Friday, February 14, 2014

Ambassadors for Christ in the Origins Debate

Many great articles have been posted in the wake of the Bill Nye - Ken Ham debate on the viability of the creationist account of origins, and Karl W. Giberson's "How Creationism Hurts Christian Colleges and Their Students"  does a great job exploring one of the consequences of the polarized view of faith and science on Ken Ham's perspective. Giberson's central claim is not that science and evangelical colleges have grown apart on the issue of evolution, it's that evangelical colleges and churches have grown apart on the issue of evolution. Giberson sums up how he sees the experience of many evangelical students:
As students learn science, they discover that they have been misled by their religious upbringing. They discover that evolution is not tottering and about to collapse; the Big Bang is not an unfounded speculation; the earth is clearly very old; Noah’s flood can’t possibly have been worldwide; and the scientific community is not filled with secularist lemmings. The result is an intellectual crisis and many young Christians simply walk away from their faith with a feeling of betrayal.
Setting aside whether you agree with evolution or the old age of the earth, I think Giberson is speaking to a real sore spot in the evangelical experience. I spent eleven years at Florida State University, some as a student and some as a minister, and I talked to many students who felt what they were learning in the sciences were forcing them to either trust their professors or their previous pastors. For years they were warned by their pastors that universities teaching evolution were just propaganda centers harboring secularist, materialist, and nihilist worldviews. When many evangelical students take classes with professors who are good natured, rigorous in their search for truth, systematic in their methodologies, and strident in their scientific endeavor; students experience a genuine crisis of trust. Who should they trust and believe?

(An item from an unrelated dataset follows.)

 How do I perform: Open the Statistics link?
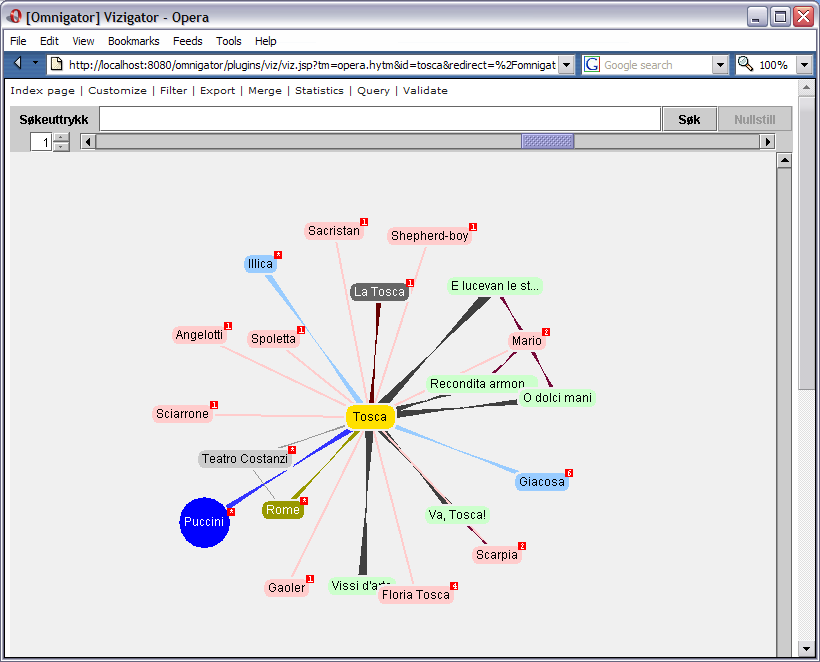pos(319,90)
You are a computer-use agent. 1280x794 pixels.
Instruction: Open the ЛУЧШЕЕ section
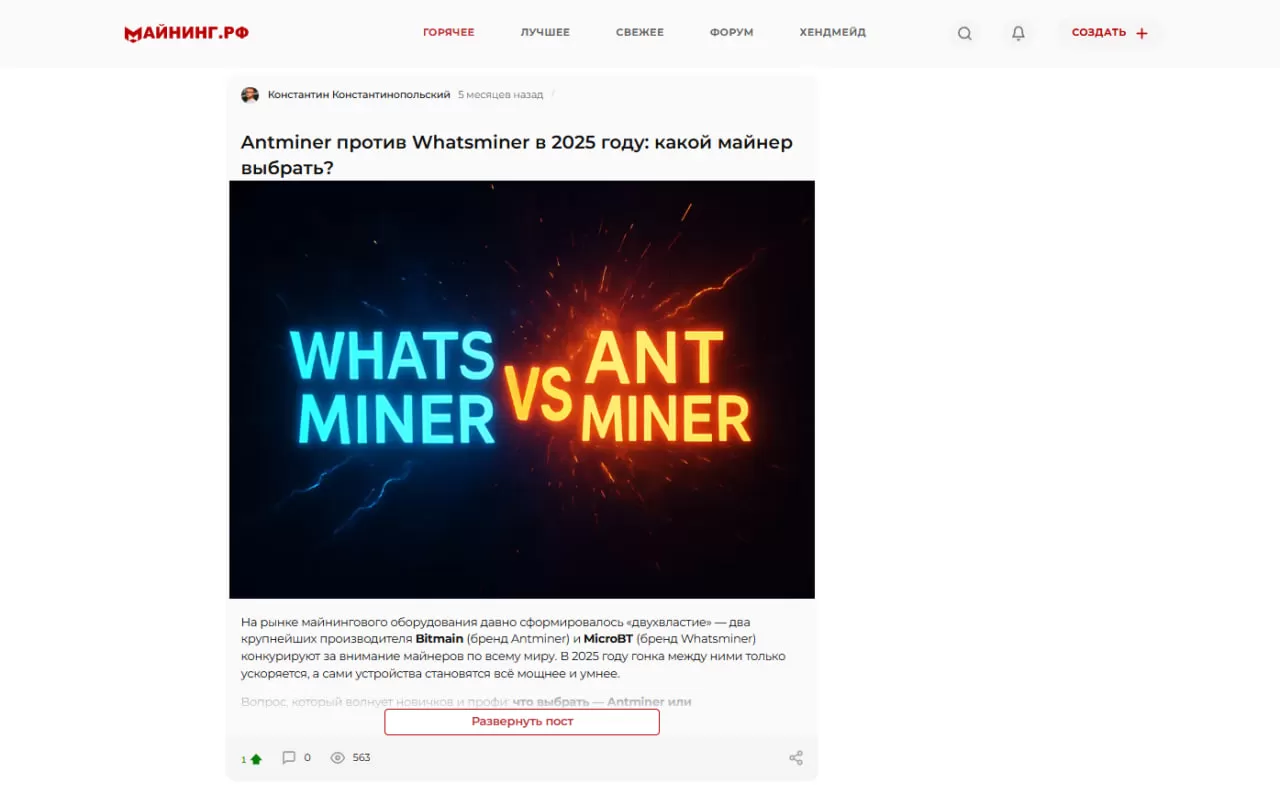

When students hold up their good natured professors who are systematically striving to find truth alongside their previous pastors whose guidance now seems overly defensive and rhetorical (or worse, flatly false), they often find themselves siding with their professors. Thus, they conclude they have to leave their faith behind. Let us be clear, it is not Christ that has been rejected in this situation, it is the way Christ has been represented by his ambassador's (in this case previous pastors) that has been rejected.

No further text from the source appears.